▶ **Work to complete**: Through the end of the data below, output every line exactly, beginning with the line that contains "Select the Домен settings tab".

▶ **Data for analysis**:
⁂

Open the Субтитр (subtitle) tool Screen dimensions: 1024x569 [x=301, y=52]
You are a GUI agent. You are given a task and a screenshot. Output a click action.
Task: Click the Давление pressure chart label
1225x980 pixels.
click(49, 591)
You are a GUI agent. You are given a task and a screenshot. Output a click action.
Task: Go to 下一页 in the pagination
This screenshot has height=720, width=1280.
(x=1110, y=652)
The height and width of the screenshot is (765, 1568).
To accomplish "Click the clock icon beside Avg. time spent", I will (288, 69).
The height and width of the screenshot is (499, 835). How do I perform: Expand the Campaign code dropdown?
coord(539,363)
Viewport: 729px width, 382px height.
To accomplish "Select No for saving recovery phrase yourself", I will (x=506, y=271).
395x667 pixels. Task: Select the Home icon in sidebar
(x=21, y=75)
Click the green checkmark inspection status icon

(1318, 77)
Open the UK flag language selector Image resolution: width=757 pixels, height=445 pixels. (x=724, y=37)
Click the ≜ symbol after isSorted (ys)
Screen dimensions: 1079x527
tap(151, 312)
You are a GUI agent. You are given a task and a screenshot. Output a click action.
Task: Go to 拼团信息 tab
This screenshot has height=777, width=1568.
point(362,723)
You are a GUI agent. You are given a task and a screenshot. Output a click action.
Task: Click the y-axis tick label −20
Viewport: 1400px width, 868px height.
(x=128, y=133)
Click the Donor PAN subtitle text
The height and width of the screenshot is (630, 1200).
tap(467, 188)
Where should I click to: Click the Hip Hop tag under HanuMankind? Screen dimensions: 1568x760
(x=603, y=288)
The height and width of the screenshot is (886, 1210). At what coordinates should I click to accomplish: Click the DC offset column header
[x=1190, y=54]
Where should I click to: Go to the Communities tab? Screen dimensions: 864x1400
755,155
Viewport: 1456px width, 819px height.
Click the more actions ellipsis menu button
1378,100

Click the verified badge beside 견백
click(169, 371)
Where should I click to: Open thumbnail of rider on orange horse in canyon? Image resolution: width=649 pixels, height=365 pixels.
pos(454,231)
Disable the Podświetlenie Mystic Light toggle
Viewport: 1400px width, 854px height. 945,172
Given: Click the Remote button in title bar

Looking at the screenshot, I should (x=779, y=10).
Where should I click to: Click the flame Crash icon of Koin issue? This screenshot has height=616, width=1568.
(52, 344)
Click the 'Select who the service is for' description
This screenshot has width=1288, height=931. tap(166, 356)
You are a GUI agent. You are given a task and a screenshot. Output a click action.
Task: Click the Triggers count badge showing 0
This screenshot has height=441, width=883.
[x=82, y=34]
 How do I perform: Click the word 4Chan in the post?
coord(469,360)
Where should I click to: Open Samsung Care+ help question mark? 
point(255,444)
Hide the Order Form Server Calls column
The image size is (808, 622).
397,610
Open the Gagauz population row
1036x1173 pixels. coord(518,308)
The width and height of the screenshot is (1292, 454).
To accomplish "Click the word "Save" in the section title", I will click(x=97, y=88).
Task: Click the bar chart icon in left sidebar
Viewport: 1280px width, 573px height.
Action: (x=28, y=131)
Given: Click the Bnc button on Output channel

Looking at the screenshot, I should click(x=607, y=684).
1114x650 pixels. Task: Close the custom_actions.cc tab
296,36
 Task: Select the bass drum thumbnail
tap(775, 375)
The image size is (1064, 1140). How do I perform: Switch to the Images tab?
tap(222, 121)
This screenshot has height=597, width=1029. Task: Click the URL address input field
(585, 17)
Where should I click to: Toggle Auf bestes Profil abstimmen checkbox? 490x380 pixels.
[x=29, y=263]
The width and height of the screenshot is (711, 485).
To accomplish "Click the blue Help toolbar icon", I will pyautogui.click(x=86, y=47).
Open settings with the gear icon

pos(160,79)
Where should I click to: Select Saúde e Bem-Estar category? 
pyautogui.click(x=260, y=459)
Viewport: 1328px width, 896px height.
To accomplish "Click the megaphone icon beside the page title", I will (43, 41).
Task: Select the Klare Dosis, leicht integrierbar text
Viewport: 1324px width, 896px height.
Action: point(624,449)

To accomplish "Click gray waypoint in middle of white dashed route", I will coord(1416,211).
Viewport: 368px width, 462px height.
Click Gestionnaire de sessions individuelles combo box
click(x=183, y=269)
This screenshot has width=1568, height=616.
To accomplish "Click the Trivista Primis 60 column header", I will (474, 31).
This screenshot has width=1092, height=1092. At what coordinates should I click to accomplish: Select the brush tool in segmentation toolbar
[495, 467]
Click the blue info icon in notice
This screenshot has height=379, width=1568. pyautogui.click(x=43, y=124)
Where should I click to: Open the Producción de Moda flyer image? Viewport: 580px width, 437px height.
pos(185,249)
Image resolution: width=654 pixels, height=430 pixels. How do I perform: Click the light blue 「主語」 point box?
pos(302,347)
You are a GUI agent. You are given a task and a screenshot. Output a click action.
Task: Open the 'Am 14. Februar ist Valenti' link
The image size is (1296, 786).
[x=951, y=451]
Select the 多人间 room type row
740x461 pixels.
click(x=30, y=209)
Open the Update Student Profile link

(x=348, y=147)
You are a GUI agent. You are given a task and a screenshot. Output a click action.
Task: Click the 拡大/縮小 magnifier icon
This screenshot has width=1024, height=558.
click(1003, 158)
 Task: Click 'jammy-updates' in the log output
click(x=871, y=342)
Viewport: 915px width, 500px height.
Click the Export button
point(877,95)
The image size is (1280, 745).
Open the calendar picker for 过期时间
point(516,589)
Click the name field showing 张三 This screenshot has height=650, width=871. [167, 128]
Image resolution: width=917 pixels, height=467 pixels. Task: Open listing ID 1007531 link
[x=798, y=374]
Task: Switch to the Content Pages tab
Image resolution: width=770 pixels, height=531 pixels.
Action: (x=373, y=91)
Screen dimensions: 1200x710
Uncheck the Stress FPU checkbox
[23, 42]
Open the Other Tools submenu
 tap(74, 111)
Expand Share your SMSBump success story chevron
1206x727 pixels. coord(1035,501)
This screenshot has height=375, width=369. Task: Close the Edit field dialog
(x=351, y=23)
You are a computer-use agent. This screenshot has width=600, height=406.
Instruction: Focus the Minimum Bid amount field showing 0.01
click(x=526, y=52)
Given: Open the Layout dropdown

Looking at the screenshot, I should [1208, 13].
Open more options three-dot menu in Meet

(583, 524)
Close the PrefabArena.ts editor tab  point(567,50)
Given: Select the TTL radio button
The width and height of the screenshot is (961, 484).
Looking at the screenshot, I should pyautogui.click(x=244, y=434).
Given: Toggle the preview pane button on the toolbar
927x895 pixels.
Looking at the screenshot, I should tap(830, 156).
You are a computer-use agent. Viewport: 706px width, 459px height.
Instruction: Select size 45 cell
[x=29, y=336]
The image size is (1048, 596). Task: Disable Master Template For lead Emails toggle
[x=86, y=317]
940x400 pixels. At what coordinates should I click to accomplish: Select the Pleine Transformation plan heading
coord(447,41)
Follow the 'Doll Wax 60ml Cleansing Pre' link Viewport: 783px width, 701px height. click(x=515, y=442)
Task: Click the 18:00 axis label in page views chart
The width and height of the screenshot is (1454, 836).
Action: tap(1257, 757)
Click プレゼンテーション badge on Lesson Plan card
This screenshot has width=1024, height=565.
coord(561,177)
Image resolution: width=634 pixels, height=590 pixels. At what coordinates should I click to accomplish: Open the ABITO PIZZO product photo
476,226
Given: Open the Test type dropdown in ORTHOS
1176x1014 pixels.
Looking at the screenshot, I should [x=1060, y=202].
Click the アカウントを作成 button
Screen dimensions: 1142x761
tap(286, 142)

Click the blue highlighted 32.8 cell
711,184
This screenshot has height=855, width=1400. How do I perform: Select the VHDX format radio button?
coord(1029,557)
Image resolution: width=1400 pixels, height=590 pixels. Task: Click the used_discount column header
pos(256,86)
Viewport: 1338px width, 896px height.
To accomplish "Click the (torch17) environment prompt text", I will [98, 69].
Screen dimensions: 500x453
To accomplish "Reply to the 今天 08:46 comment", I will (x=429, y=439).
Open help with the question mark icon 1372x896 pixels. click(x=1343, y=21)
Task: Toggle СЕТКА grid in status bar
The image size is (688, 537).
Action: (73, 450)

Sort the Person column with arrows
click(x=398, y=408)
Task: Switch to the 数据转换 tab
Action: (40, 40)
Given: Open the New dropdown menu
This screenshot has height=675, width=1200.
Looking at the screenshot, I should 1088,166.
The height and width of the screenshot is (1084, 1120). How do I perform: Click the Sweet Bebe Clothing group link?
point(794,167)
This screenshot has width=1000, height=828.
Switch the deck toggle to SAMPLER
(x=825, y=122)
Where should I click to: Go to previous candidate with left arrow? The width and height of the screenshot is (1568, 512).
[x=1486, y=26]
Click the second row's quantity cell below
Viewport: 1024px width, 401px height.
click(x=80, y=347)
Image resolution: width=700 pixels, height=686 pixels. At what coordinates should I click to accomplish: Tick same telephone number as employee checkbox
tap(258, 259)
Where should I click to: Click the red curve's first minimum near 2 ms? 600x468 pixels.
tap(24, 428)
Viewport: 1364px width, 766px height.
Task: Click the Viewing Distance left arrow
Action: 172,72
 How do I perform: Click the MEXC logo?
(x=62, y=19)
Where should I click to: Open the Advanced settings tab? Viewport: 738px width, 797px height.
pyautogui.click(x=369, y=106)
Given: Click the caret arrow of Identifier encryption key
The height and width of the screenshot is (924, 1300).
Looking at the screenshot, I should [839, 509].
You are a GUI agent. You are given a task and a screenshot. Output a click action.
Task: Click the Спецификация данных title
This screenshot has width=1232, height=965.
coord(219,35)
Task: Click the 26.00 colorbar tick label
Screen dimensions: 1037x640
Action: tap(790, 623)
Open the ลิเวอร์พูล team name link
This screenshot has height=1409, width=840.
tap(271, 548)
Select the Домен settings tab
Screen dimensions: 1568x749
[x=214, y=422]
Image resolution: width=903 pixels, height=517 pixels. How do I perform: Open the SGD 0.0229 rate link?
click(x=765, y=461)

⁂

▶ **Response area**:
Select the Домен settings tab
Screen dimensions: 1568x749
[x=214, y=422]
Image resolution: width=903 pixels, height=517 pixels. How do I perform: Open the SGD 0.0229 rate link?
click(x=765, y=461)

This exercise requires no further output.